En dépit des vents contraires qui freinent l’inflation aux Etats-Unis, la Réserve fédérale devrait entamer prochainement le relèvement de ses taux d’intérêt afin de contenir la croissance économique avant qu’elle n’atteigne un niveau insoutenable, a déclaré hier John Williams, le président de la Fed de San Francisco. L’économie américaine devrait enregistrer l’an prochain une croissance d’environ 2% à 2,25%, a-t-il expliqué, un niveau suffisant selon lui pour faire tomber le taux de chômage «nettement en dessous» de 5% et pour faire remonter l’inflation vers 2%, l’objectif de la Fed. Pour l’instant, a-t-il poursuivi, les arguments pour et contre une hausse de taux sont solides et la décision reste «serrée» (lire aussi en rubrique Economie et Marchés).
Les Etats-Unis ont appelé la Chine hier à laisser sa monnaie s’apprécier davantage, jugeant cette hausse indispensable au rééquilibrage de la deuxième économique mondiale. Dans son rapport semestriel sur les politiques économiques et de change des principaux partenaires commerciaux de Washington, le Trésor américain estime que le yuan, également dénommé renminbi, reste sous sa «valorisation à moyen terme appropriée». Cette expression marque une légère inflexion du discours américain puisque le précédent rapport, en avril, jugeait la devise chinoise nettement sous-évaluée.
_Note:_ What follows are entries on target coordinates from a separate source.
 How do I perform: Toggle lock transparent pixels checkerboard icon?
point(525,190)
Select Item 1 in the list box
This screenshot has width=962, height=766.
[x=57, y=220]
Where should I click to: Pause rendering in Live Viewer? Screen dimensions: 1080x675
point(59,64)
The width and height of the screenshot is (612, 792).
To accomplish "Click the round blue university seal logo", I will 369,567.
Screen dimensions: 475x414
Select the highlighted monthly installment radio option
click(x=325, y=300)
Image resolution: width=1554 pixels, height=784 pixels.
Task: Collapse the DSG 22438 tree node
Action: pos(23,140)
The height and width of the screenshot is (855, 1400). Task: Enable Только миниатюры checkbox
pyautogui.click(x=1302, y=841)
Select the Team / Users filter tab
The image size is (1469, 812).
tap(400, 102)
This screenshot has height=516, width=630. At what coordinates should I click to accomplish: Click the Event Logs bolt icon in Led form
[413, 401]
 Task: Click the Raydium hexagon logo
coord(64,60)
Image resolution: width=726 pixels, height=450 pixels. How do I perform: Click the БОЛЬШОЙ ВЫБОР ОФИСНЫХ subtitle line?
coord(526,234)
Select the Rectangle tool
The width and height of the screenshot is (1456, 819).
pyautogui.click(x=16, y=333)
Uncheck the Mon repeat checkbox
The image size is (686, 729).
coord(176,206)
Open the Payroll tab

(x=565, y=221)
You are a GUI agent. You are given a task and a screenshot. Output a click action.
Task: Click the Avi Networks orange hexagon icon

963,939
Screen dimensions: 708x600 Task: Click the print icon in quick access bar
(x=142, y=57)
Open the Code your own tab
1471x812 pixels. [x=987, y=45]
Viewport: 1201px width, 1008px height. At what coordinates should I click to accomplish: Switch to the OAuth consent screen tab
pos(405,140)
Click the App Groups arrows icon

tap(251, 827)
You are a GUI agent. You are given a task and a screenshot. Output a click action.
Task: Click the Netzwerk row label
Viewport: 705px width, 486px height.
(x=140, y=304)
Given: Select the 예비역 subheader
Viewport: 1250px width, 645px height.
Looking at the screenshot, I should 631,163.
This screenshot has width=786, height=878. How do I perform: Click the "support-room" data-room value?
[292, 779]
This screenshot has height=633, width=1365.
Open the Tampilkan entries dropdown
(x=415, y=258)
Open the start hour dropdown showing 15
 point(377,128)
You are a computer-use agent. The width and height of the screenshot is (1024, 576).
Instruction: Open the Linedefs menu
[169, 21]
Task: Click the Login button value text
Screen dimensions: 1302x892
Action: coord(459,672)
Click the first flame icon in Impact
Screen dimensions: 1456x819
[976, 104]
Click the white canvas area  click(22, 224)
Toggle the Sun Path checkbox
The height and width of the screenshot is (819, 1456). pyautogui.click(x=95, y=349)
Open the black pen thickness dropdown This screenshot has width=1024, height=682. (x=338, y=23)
L’agence Standard & Poor’s a confirmé les notes longue et courte de l’Inde (respectivement BBB- et A-3), lesquelles sont assorties d’une perspective stable. Cette perspective se justifie par le fait que les finances publiques de l’Inde s’amélioreront de façon importante cette année et la suivante pour justifier un relèvement, explique S&P. L’agence indique par ailleurs que les profils monétaire, économique et externe ne se dégraderont pas suffisamment pour motiver un abaissement.
Le moral des promoteurs immobiliers a progressé davantage que prévu ce mois-ci aux Etats-Unis, selon les données publiées par l’Association nationale des promoteurs immobiliers (National Association of Home Builders, NAHB). L’indice NAHB s’est établi à 64, son plus haut niveau depuis octobre 2005, alors que les économistes interrogés par Reuters s’attendaient en moyenne à le voir à 62. Le chiffre du mois de septembre a été revu en légère baisse, à 61 contre 62 en première estimation. Au-delà de 50, seuil sous lequel il n’est plus passé depuis juin 2014, cet indice signifie qu’une majorité de promoteurs jugent les conditions de marché favorables.